All was set. Or so I thought.
Now I’d spent a lot of Christmas at my girlfriend’s homestead, Oakham. It’s a strange old place – pretty rural and full of people called Archie. Not really the scene for a blow out. But nevertheless, this is where ended up. My Mrs’ had been homesick all year so had pleaded with me from the 20th that we should stay up North to see it in. Eventually, I caved.
The annual rural bash was held in their Village Hall, with all proceeds going to the local playground. At a £9 door fee it actually came in higher than the day party. Although lacking in the quality DJ department, in made up for it with an eclectic collection of entertainment. We’re talking raffles, a Mexican band, a magician, and my personal favourite, a man with a cracking whip. But true to the ‘trying something different’ mantra – I certainly had my eyes opened. Although the night involved dropping more cheese puffs than Mitsubishis, it wasn’t without charm. What was most fascinating was the love that everyone had for their quaint village. The collection box went round at least 10 times, heavier with every round.
Now I would of put this down to their love of the village. But as the night grew on, and the cheap rum flowed. I found myself emptying my wallet in the bucket for the fourth time that evening. For me it wasn’t about the village, it was for the cause.
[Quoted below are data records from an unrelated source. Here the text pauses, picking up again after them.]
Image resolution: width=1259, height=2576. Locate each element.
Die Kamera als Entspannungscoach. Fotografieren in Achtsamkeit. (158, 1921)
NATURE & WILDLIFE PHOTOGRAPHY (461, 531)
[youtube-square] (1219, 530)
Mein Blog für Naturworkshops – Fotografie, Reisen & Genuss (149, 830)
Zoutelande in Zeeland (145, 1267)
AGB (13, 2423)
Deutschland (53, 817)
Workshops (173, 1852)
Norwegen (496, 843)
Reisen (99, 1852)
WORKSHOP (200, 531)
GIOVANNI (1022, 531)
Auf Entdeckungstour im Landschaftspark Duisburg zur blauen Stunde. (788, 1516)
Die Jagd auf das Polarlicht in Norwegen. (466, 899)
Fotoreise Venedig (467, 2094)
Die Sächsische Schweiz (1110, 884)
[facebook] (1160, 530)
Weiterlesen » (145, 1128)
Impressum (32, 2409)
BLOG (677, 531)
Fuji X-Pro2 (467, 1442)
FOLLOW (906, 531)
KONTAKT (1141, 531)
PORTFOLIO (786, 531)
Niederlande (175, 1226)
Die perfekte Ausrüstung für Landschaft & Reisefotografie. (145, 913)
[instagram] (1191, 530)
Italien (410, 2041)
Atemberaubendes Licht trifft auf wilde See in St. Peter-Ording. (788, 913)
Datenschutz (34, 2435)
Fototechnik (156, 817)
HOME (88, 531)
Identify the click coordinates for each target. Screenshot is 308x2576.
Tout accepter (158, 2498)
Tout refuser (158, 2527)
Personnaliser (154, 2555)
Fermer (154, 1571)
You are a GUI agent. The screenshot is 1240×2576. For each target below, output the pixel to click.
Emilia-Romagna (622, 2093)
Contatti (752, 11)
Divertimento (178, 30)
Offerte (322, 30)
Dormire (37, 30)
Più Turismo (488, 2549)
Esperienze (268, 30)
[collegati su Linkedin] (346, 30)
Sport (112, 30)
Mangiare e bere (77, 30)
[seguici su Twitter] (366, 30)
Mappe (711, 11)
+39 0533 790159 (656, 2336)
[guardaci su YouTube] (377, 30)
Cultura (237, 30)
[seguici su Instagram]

It was just so fucking simple – a playground. It was tangible, something anyone could understand. Every time I donated I could imagine the playground my money would be building.
Even now, I can picture it.
For that, I’ve got to hand it to the Village Hall. They were ‘keeping it simple’ with devastating effect -by the end the bucket couldn’t be carried. It was truly amazing. With any luck, we’ll be able to get Barbara from the Hall in for a masterclass.